Material provided Start Marker

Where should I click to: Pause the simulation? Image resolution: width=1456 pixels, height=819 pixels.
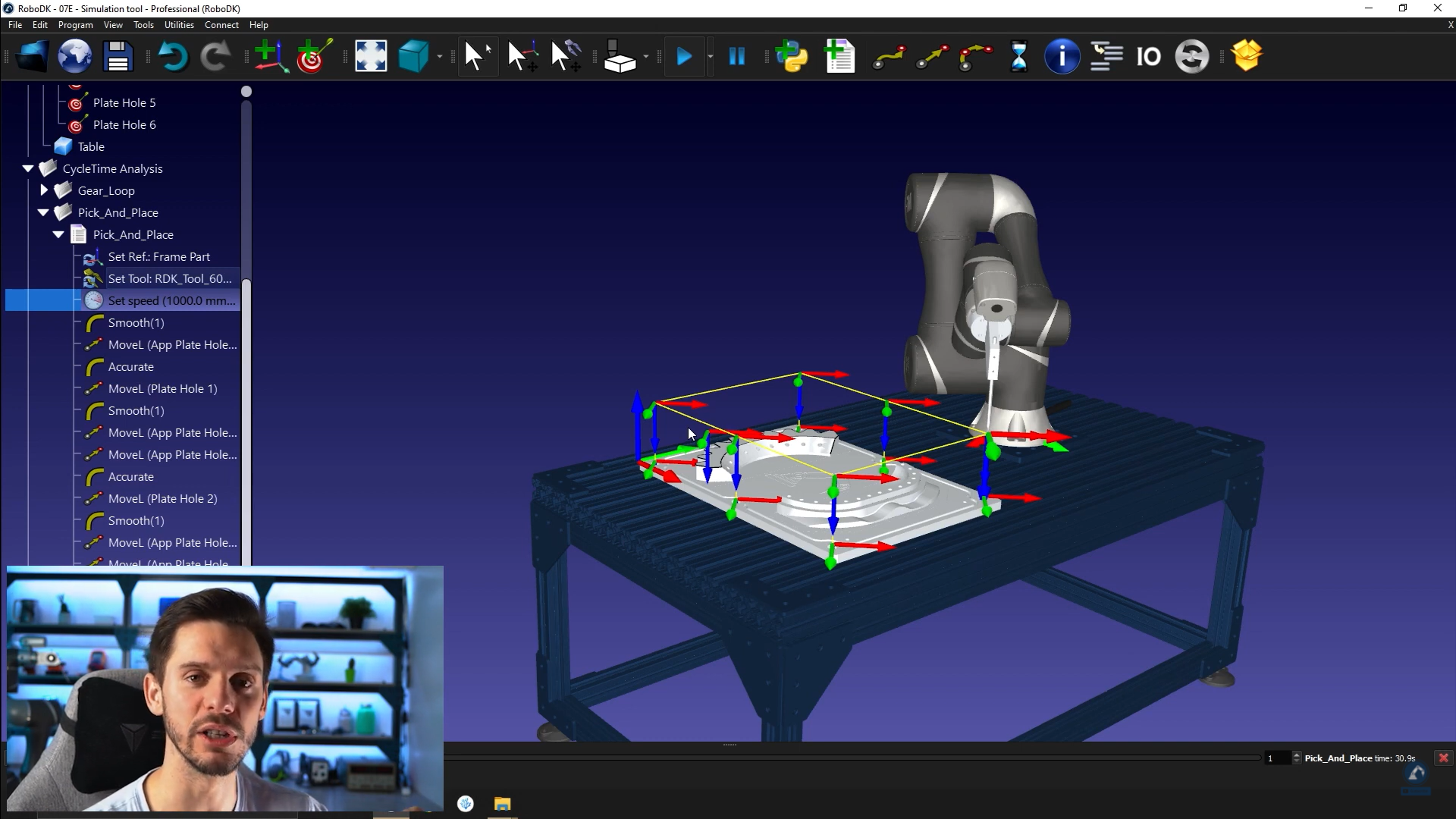[x=736, y=57]
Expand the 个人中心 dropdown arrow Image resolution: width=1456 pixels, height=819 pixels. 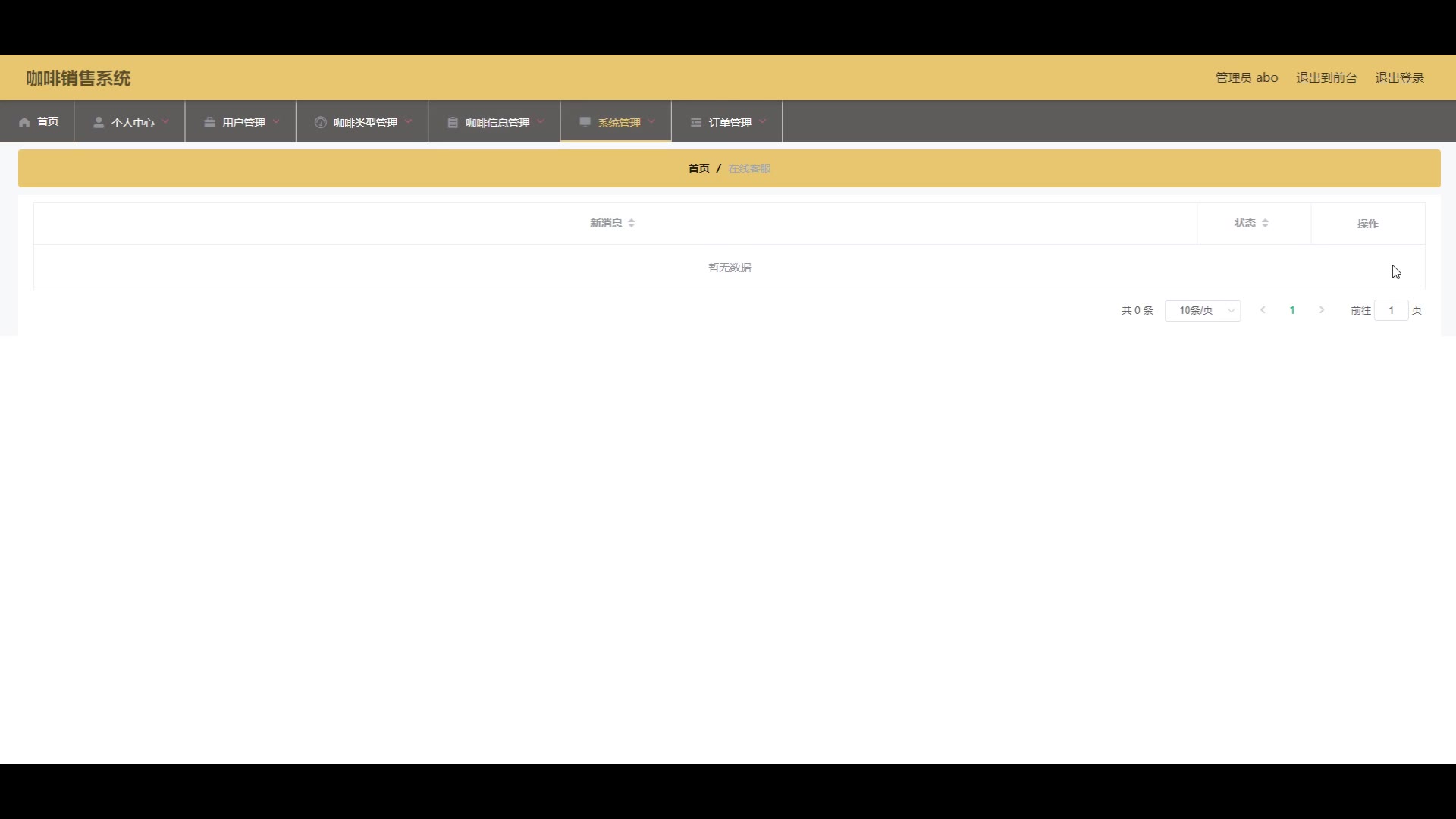[x=165, y=121]
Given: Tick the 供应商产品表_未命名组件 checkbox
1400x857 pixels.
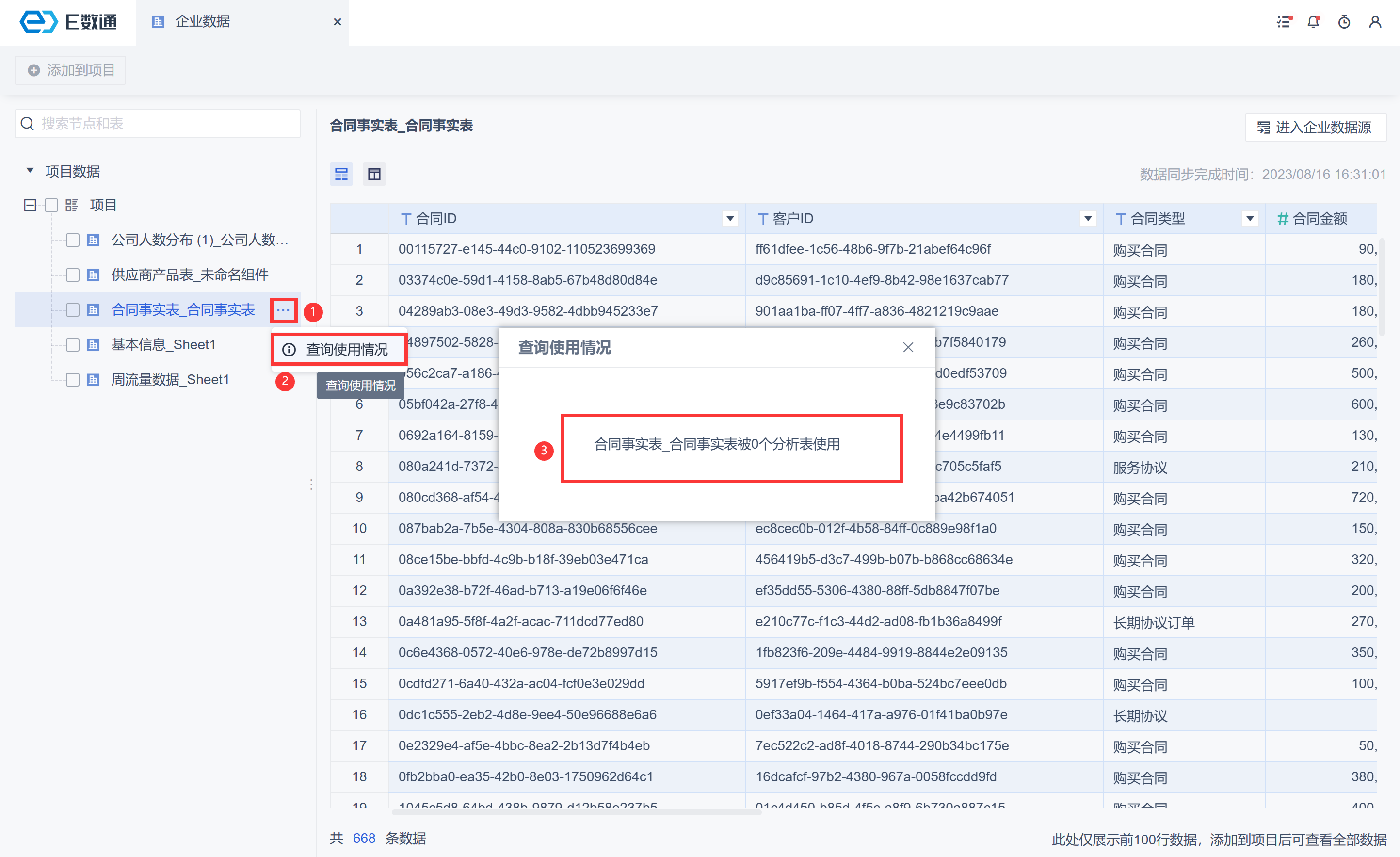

Material provided End Marker

◆ What this task involves:
Quote, please, only the lines running from the one with "Given: Tick the 供应商产品表_未命名组件 checkbox" down to the final line of the data above, keeping both ends and skipping the pictures.

◆ Reply to the exercise:
Given: Tick the 供应商产品表_未命名组件 checkbox
1400x857 pixels.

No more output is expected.